A number of compounds present in different plant extracts were previously investigated for their bactericidal activities, and among them alcohols were proved to be the potent antibacterial agent against several Gram positive and Gram negative bacteria (Kubo et al. 1993a, b; Kabelitz et al. 2003; Mbosso et al. 2010; Mukherjee et al. 2013). The antibacterial efficacy of Aegle marmelos was investigated against pathogenic bacterial strains and the methanolic extract was found to be active against Staphylococcus aureus at 40 mg/ml concentration (Mujeeb et al. 2014). The methanolic extracts of Argemone mexicana leaves and seeds exhibited potential antibacterial activity against Pseudomonas aeruginosa, Escherichia coli, Bacillus subtilis and S. aureus (Bhattacharjee et al. 2006). The antibacterial activity of l-tridecanol, 1-pentadecanol and 1-eicosanol was assessed against Streptococcus mutans, and the MIC of l-tridecanol was 6.25, and 1-pentadecanol and 1-eicosanol were >800 µg/ml (Kubo et al. 1993a); whereas this study revealed the MIC of l-tridecanol, 1-pentadecanol and 1-eicosanol was 5.5, 20 and 10.08 µg/ml, respectively against S. gallinarum. This observation implicates that these three alcoholic components, l-tridecanol, 1-pentadecanol and 1-eicosanol could also act on S. gallinarum like S. mutans. Kubo et al. (1993b) demonstrated that 1-dodecanol had the antibacterial activity against S. aureus with the MIC of 6.25 µg/ml, but in the present study this alcohol did not display any antibacterial activity against S. gallinarum. 1-Decanol has been reported to act as antimycobacterial agent (Mukherjee et al. 2013), while in the present study this alcohol did not act as bactericidal agent against S. gallinarum. Furthermore, 1-dodecanol and 1-tridecanol exhibited the antibacterial activity against S. aureus (Togashi et al. 2007). These observations conclude that the antibacterial activity of alcohol compounds might vary in accordance with different bacterial species, and the carbon chain length of the alcohols is one of the major factors contributing antibacterial activities (Kato and Shibasaki 1980; Kubo et al. 1993a, b; Tanaka et al. 2002; Kabelitz et al. 2003; Togashi et al. 2007). Furthermore, the occurrence and stereochemistry of double or triple bonds within the alcoholic molecules can also be a determining factor in their antibacterial potency (Kabelitz et al. 2003).
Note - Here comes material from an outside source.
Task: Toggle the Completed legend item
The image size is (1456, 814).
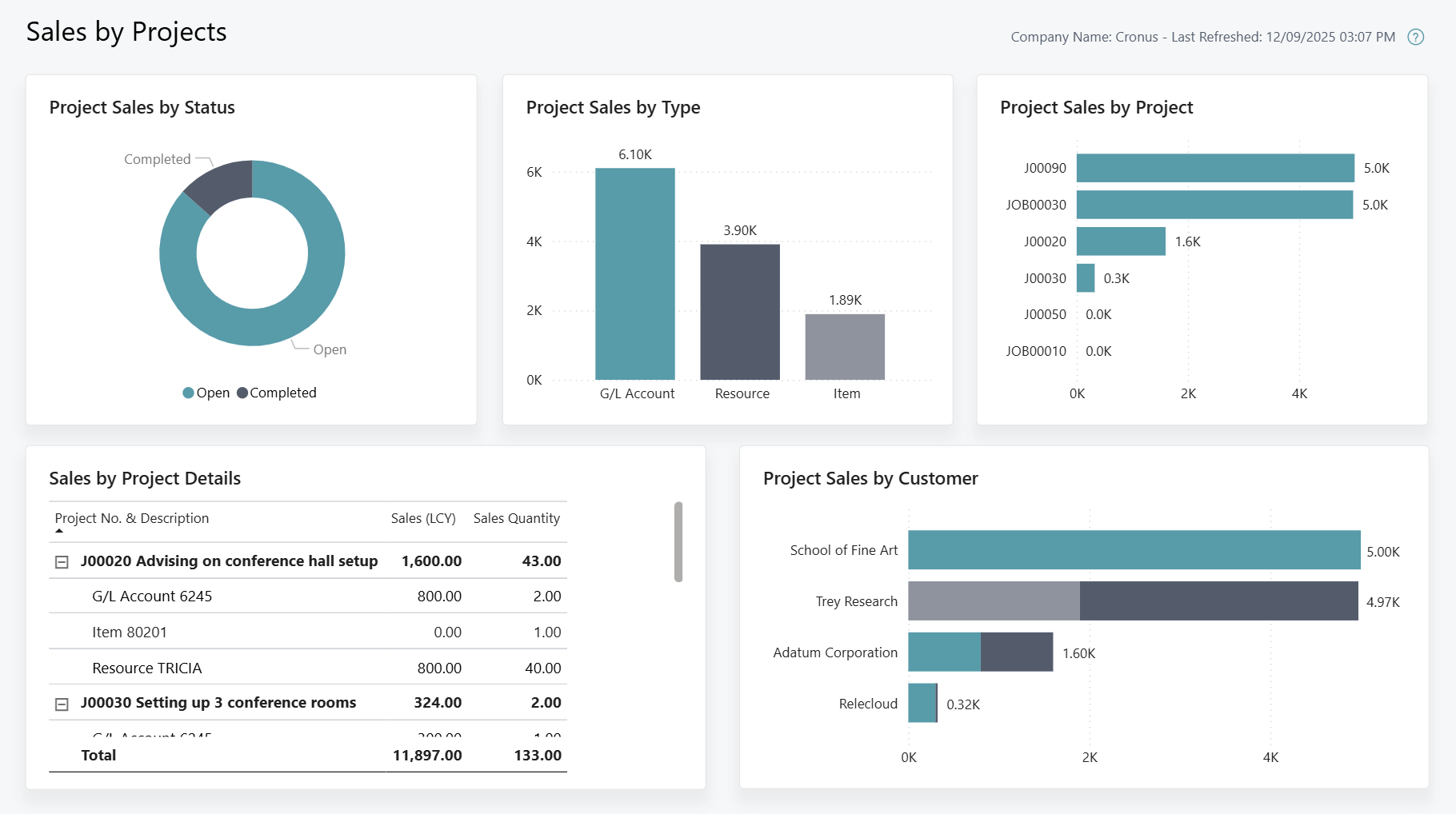Action: pyautogui.click(x=277, y=393)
Synergistic activities of antibiotics and plant extracts against several pathogenic bacteria have been proved as a new foundation for the control of multi drug resistant bacteria (Chattopadhyay et al. 2009; Zhang et al. 2013; Yildirim et al. 2013). The present investigation demonstrated that a mixture (1:1) comprising of a synthetic blend of 6 compounds (1-tridecanol, 1-pentadecanol, 1-heptadecanol, 1-nonadecanol, 1-eicosanol and 1-tricosanol) comparable to the amounts as present in 0.1% solution of the isolated pure alcohols as detected by GC-FID from 100 g of S. amplexicaulis leaf extracts and chloramphenicol antibiotic (1 µg/ml) could act as potent antibacterial agent against the pathogenic bacteria S. gallinarum, which might be used as a new approach for controlling this pathogenic bacterium. However, it remains to be seen the other compounds in the S. amplexicaulis crude extract showing antibacterial activity against the pathogenic bacteria S. gallinarum as 0.1% crude extract from S. amplexicaulis leaves was found to be more potent than a complete synthetic blend and a synthetic blend of 6 compounds comparable to 0.1% long-chain alcohols as detected by GC-FID of 100 g S. amplexicaulis leaf extracts.